We have to Show that the series converges. What is the value of the series?

Series is given below:

\(\Rightarrow\sum_{n=2}^\infty(-\frac{5}{3})^n(\frac{2}{5})^{n+1}\)

We will use geometric series test .

Geometriic series test says if series of the form \(ar^{n-1}\) and \(|r|<1\) then we can say that series is converges and sum of series is given by S.

Work is shown below:

\(\Rightarrow\sum_{n=1}^\infty ar^{n-1}\)

\(|r|<1\)

\(\Rightarrow S_{\infty}=\frac{a}{1-r}\)

Now compare the given series to geometric series and find value of r .

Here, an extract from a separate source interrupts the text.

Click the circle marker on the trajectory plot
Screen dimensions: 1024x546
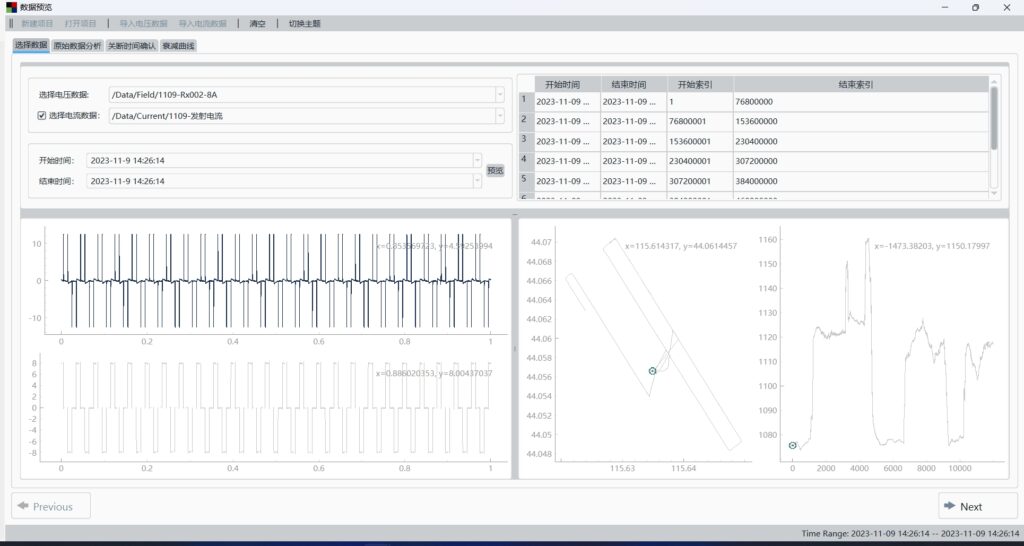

If \(r<1\) then series converges.

In this case \(r=\frac23 <1\) so series converge.

After that find value of a (starting term of series).

With the help of a, r and sum of geometric series formula we will find sum.

Work is shown below:

\(\Rightarrow\sum_{n=2}^\infty(-\frac53)^n(\frac25)^{n+1}\)

\(\Rightarrow\sum_{n=2}^\infty(-\frac53)^n(\frac25)^{n+1}\)

\(\Rightarrow\sum_{n=2}^\infty\frac25(-1)^n(\frac23)^n\)

\(\Rightarrow|r|=|-\frac23|\)

\(|r|=\frac23<1\)

Previous step continue

\(\Rightarrow_{n=2}^\infty\frac25(-1)^n(\frac23)^n\)

\(\Rightarrow\frac{8}{45}-\frac{16}{135}+\frac{32}{405}...\)

\(\Rightarrow a=\frac{8}{45}\)

\(\Rightarrow r=-\frac{2}{3}\)

\(\Rightarrow S_{\infty}=\frac{\frac{8}{45}}{1+\frac23}\)

\(=\frac{8}{75}\)

Answer

\(\Rightarrow S_{\infty}=\frac{8}{75}\)